• DATASET EXCERPTS:
┌────────
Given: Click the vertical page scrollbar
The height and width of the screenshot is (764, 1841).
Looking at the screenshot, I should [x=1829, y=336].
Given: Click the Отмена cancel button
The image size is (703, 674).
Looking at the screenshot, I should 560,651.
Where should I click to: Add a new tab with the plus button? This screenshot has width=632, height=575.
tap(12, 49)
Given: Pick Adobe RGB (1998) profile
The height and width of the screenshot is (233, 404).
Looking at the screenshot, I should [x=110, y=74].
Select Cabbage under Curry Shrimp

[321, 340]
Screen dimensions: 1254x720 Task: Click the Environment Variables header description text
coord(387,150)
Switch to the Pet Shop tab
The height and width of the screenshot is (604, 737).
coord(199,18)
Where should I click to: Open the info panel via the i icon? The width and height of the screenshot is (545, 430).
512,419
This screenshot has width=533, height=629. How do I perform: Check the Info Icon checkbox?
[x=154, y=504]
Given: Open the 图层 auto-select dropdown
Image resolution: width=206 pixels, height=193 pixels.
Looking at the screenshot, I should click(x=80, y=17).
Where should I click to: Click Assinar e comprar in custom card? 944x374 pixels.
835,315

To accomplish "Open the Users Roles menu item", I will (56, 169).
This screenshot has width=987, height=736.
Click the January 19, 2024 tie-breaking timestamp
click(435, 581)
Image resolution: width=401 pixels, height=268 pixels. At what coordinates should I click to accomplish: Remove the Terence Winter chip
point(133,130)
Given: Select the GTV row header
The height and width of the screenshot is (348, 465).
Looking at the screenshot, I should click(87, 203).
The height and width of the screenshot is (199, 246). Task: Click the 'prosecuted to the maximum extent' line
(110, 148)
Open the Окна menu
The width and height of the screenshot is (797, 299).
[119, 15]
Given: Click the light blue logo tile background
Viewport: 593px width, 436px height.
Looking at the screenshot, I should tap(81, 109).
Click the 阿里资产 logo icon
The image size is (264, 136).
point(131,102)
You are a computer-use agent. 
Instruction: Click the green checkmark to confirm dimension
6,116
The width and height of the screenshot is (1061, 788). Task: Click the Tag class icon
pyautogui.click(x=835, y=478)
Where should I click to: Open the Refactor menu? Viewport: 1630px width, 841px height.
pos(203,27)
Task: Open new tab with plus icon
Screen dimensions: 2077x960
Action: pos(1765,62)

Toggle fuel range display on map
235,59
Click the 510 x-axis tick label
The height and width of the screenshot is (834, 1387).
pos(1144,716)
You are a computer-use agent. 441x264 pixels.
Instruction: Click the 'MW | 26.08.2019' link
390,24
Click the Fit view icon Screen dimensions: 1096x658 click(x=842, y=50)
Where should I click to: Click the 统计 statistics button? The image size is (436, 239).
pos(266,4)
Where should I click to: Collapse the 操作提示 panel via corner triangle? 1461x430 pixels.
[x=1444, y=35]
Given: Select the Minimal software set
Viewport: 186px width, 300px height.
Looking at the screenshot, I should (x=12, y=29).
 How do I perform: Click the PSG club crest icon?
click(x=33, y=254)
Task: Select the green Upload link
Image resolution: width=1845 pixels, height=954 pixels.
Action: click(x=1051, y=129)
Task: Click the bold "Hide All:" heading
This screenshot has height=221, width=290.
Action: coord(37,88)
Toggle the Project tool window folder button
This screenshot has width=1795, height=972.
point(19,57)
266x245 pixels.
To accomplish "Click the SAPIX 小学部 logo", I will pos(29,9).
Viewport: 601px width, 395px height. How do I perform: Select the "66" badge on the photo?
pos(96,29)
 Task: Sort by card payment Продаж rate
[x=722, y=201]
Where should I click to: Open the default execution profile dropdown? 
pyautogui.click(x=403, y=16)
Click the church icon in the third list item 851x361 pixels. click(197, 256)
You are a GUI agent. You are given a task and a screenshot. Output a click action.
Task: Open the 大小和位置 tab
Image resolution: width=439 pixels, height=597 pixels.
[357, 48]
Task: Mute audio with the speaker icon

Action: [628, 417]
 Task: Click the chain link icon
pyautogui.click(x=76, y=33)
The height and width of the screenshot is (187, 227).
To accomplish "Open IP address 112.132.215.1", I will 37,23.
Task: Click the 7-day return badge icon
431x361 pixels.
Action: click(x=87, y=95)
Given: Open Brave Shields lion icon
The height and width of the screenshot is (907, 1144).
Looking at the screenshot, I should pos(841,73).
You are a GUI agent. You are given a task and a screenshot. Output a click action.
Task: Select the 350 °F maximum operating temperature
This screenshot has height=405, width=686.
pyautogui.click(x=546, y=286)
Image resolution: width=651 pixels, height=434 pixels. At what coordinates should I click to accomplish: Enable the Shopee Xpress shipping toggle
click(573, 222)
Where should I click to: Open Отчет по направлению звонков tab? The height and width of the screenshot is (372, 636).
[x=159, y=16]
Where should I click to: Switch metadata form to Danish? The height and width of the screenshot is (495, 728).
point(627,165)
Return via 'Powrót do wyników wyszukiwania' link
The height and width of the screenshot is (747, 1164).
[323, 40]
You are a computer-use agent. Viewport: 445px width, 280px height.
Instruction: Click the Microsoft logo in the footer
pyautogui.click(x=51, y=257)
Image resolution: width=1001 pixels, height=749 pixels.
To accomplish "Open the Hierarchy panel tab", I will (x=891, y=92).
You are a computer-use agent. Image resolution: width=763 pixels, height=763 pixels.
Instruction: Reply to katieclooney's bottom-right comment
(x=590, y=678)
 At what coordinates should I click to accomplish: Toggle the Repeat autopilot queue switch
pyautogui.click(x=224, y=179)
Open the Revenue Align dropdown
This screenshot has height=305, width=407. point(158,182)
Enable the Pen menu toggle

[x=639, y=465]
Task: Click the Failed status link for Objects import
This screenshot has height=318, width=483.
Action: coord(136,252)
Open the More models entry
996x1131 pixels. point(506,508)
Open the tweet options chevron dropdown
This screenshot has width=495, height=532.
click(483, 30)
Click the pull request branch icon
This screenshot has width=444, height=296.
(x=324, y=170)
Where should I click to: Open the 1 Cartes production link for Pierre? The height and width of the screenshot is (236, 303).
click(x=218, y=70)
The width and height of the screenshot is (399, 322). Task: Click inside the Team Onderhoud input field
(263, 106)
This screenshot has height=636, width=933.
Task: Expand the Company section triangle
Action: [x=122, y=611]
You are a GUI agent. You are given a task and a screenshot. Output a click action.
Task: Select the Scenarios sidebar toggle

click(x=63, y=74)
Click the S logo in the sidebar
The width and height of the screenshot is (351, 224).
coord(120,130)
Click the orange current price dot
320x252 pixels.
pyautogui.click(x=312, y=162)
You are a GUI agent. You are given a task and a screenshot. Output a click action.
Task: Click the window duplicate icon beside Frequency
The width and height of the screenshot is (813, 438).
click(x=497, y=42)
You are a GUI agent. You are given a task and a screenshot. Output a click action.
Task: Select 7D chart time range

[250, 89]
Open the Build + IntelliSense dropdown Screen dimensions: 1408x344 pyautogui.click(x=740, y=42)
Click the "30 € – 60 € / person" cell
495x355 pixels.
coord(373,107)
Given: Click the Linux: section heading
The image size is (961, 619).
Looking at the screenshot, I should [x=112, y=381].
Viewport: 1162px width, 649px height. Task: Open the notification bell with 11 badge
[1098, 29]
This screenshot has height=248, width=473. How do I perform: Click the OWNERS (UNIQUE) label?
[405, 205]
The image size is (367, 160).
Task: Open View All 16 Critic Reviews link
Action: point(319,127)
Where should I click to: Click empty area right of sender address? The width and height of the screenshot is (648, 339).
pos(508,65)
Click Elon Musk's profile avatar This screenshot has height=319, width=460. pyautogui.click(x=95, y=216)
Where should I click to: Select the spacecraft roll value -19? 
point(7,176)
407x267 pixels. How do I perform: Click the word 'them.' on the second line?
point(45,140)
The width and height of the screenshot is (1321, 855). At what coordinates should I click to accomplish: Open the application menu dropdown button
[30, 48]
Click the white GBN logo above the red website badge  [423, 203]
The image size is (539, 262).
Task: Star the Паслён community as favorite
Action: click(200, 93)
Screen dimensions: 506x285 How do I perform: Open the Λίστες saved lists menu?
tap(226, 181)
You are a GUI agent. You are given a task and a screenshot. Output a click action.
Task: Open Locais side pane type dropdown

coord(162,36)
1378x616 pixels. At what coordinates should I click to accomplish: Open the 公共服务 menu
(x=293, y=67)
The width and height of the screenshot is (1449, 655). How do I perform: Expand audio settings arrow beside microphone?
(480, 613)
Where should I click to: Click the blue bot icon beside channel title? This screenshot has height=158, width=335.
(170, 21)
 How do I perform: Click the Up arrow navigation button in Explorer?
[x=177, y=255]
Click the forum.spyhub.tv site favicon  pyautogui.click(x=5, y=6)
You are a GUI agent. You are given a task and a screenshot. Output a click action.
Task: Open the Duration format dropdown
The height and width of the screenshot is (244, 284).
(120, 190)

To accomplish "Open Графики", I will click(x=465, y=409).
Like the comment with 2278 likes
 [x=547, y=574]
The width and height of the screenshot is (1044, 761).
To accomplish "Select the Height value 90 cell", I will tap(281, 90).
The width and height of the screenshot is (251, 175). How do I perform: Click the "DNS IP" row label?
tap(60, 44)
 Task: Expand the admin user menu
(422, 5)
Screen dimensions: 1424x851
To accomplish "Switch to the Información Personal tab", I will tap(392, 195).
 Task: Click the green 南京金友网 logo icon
└────────
• WHAT IS REQUIRED:
Every line of the listing above that includes "will" should be copied out.

• SOLVED EXERCISE:
To accomplish "Open the Users Roles menu item", I will (56, 169).
To accomplish "Click the SAPIX 小学部 logo", I will pos(29,9).
To accomplish "Open IP address 112.132.215.1", I will 37,23.
To accomplish "Open the Hierarchy panel tab", I will (x=891, y=92).
To accomplish "Open Графики", I will click(x=465, y=409).
To accomplish "Select the Height value 90 cell", I will tap(281, 90).
To accomplish "Switch to the Información Personal tab", I will tap(392, 195).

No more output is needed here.